The Tigers’ offense, however, remains a work in progress.
Missouri, 1-1, is shooting below 40 percent from the field and a meager 22.5 percent from three-point range.
The Tigers need a scorer to emerge, and the leading candidate would seem to be freshman wing Montaque Gill-Caesar — who does, in fact, lead MU in scoring at 15 points per game through two games.
“My teammates are encouraging me to shoot more, because they know I can hit shots,” Gill-Caesar said. “Even when I have an off day, they are telling me to shoot.”
So far, Gill-Caesar has run hot and cold. He was two of eight in the first half against UMKC, but made seven of 15 in the second half in finishing with a team-high 21 points.
Against Valparaiso, Gill-Caesar started one of six in the first half and shot three for seven in the second half.
Overall, Gill-Caesar is shooting 36.1 percent (13 of 36), and is only two of 12 from three-point range.
“As a scorer, you can’t worry about the past,” Gill-Caesar said. “You just have to worry about the next shot, and that’s what I’ve been trying to do.
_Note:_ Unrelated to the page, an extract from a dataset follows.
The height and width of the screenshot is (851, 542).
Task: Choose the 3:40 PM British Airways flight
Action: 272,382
That’s what I’ve been working on.”
He admitted that there’s been a learning curve in his adjustment to the college game, which is a more athletic brand of basketball than he played at Huntington (W. Va.) Prep.
Gill-Caesar, who reclassified from the class of 2015 and enrolled at MU in August, has been forced to learn and rely on more sets to get his shots.
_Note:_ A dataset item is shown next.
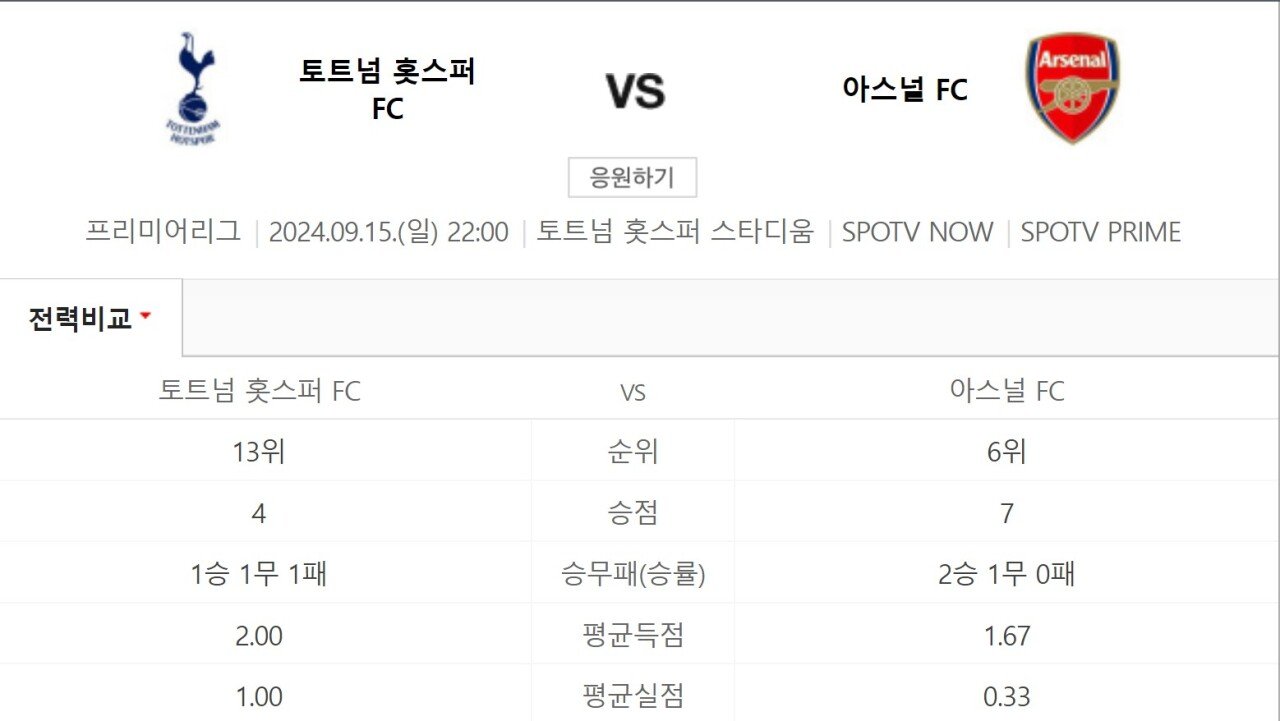Select 토트넘 홋스퍼 FC comparison table header
This screenshot has width=1280, height=721.
(259, 390)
As with the Tigers’ offense overall, it remains a work in progress.
“I’ve had to learn how to come off ball screens, how to come off down screens and how to play off the ball a little more,” Gill-Caesar said. “We’re all working on coming off screens better, waiting for screens, keeping your head up and looking at all options on the floor, like for the point guards, looking at slips and reading how the defense is playing.”